Foreign

US Supreme Court Bans Tittok, Rules January 19

The Supreme Court ruled against TikTok on Friday, rejecting the social media company’s First Amendment challenge to the law that effectively bans it in the United States starting on Sunday.

 

The unanimous decision may deal a death blow to the U.S. operations of the wildly popular app, which serves up short-form videos that are a leading source of information and entertainment to 170 million Americans, especially younger ones.

 

“There is no doubt that, for more than 170 million Americans, TikTok offers a distinctive and expansive outlet for expression, means of engagement, and source of community,” the decision said. “But Congress has determined that divestiture is necessary to address its well-supported national security concerns regarding TikTok’s data collection practices and relationship with a foreign adversary.

 

President Biden signed the law last spring after it passed Congress with wide bipartisan support. Lawmakers said the app’s ownership represented a risk because the Chinese government’s oversight of private companies allows it to retrieve sensitive information about Americans or to spread covert disinformation or propaganda.

 

Although TikTok’s lawyer told the justices last week that the app would “go dark” if it lost the case, it was not clear how quickly a shutdown would play out.
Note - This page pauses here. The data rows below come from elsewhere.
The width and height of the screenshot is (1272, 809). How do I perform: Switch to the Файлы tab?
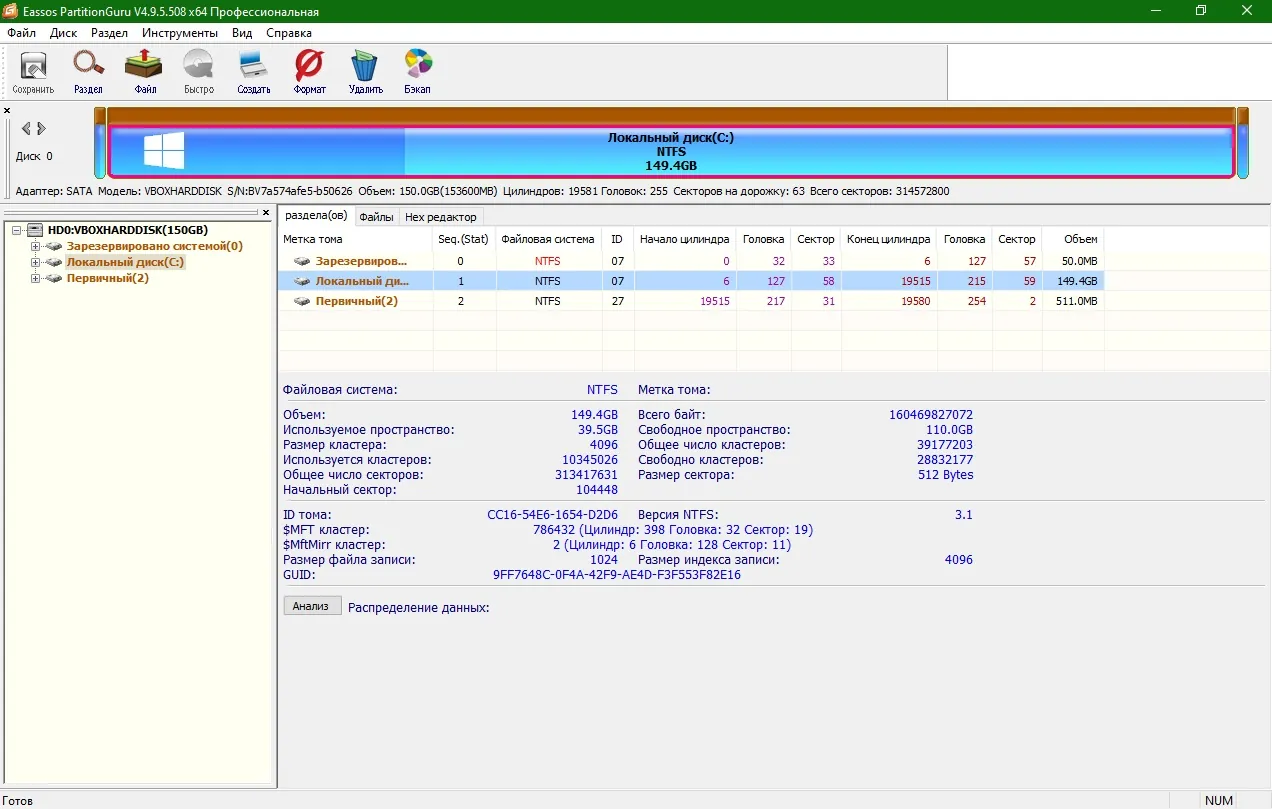pos(376,217)
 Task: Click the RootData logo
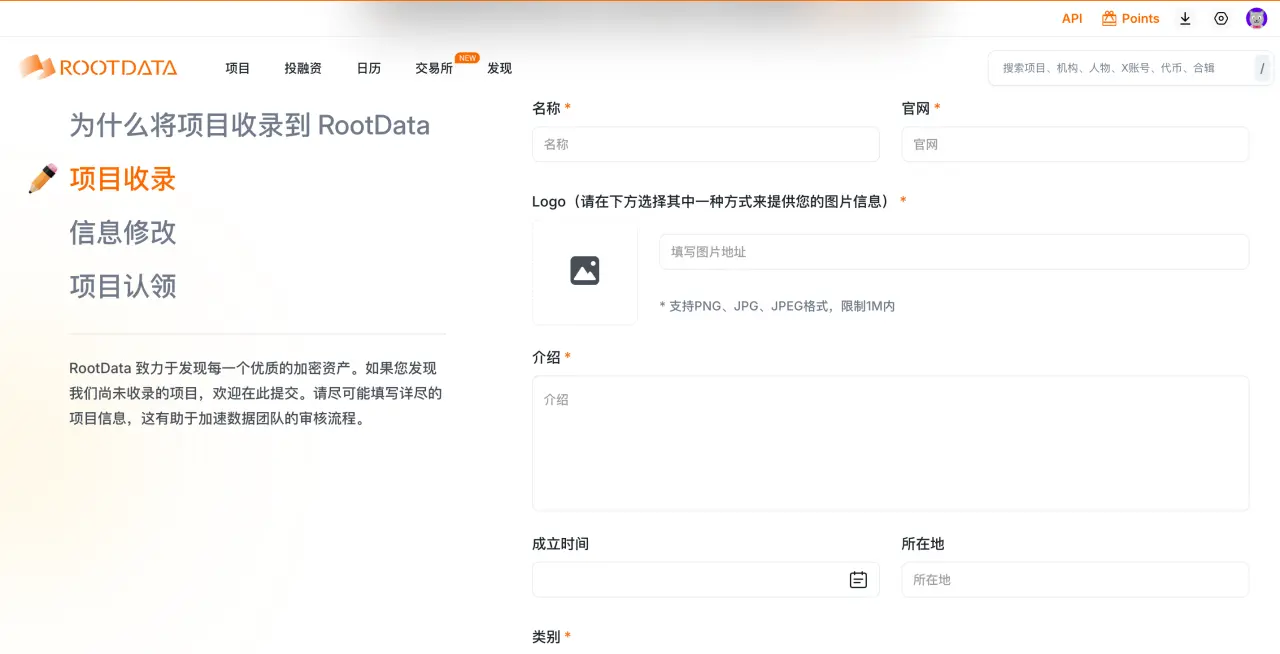[98, 68]
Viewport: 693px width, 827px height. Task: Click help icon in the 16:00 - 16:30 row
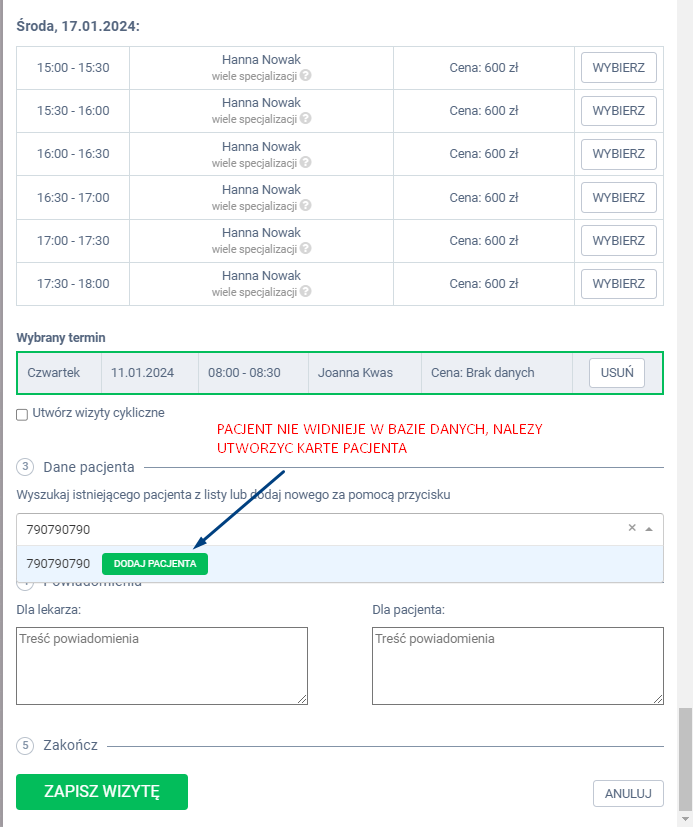coord(305,162)
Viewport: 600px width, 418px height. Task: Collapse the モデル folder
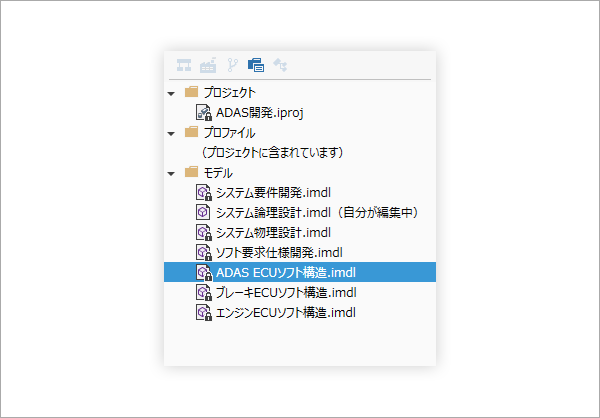(171, 174)
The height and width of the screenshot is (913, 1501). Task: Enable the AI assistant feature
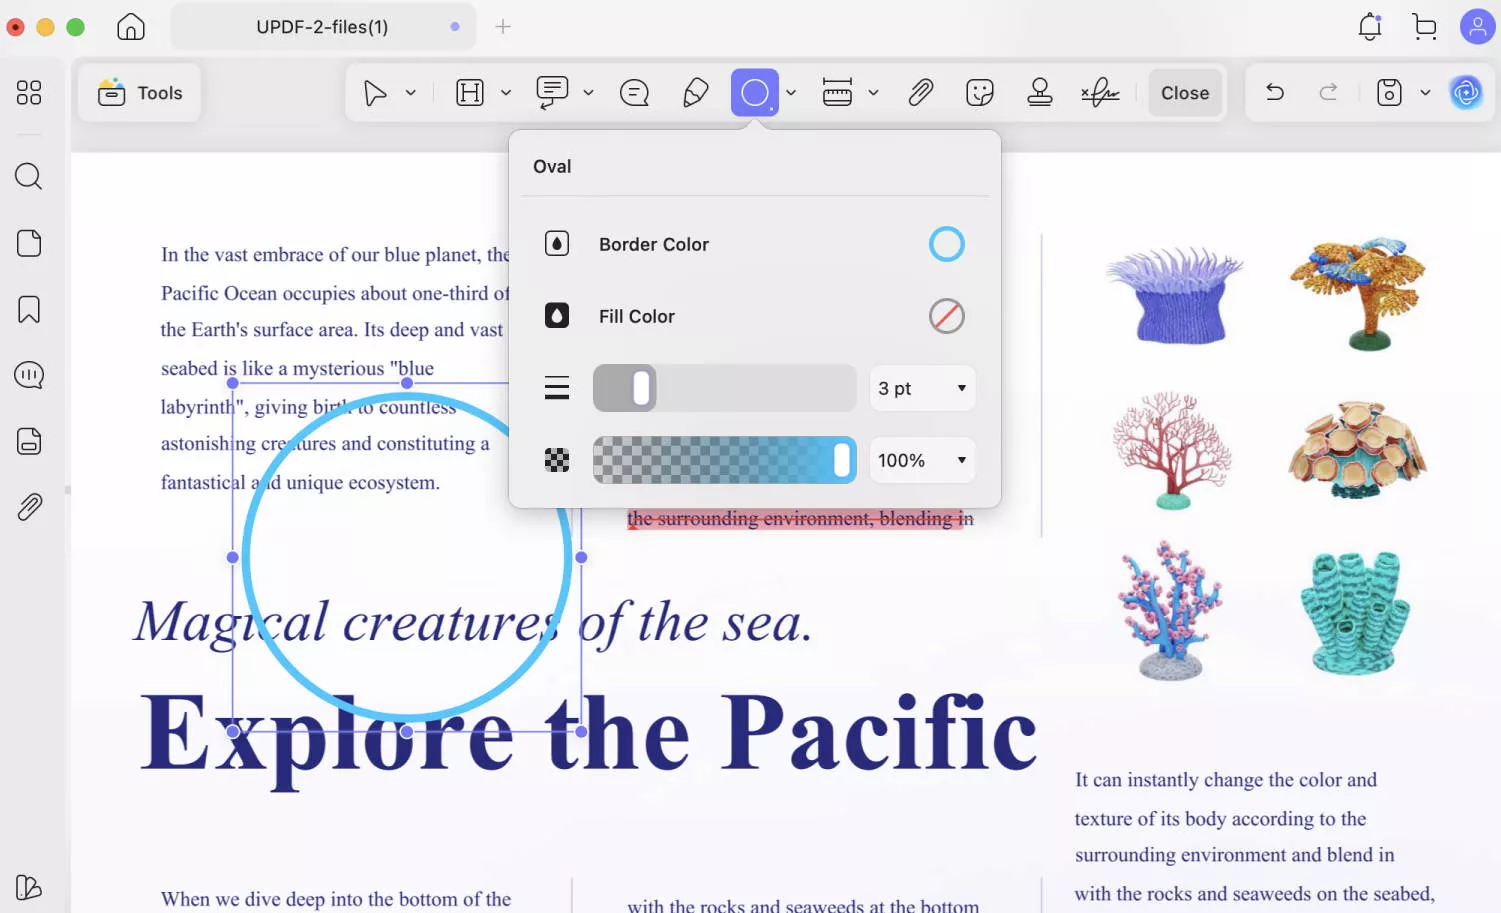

At a minimum, app store operators like Apple and Google will face significant penalties imposed by the law if they distribute and update the TikTok app.

 

The decision was delivered on an exceptionally abbreviated schedule. The justices heard arguments last Friday, and a majority of them appeared satisfied with the government’s position that the law was aimed not at TikTok’s speech rights but rather at its ownership. Noel J. Francisco, a lawyer for TikTok, did not dispute the security risks but argued that the government could address them through other means rather than effectively ordering the app to “go dark.”

 

Powered by a sophisticated algorithm that provides entertainment and information touching on nearly every facet of American life, TikTok has become a cultural phenomenon. As the justices heard arguments on Friday, some TikTok creators streamed the live courtroom audio, answered questions and expressed fear of a ban.

 

Here’s what to know:

 

A cultural juggernaut: TikTok gained a foothold in American culture in 2020 as a pandemic curiosity and swiftly grew into an undeniable juggernaut. About one-third of U.S. adults say they use TikTok, and that number jumps to 59 percent for adults under 30, according to Pew Research. The app has given rise to a new crop of celebrities and fueled chart-topping books, music and movies. The app has also increasingly become a source of news, helping shape conversation around the Israel-Hamas war and last year’s U.S. presidential election.

 

The arguments: The government offered two rationales for the law on Friday: combating covert disinformation from China and barring it from harvesting private information about Americans. The court was divided over the first justification, but several justices seemed troubled by the possibility that China could use data culled from the app for espionage or blackmail.

 

A bipartisan bill: Regulating TikTok was one of the rare topics that U.S. lawmakers on both sides of the aisle united on last year. The law went from publicly introduced to signed by Mr. Biden in about seven weeks, earning it the nickname “Thunder Run” on Capitol Hill. The legislative effort got underway soon after Shou Chew, TikTok’s chief executive, testified to Congress about the video app’s ties to China in March 2023.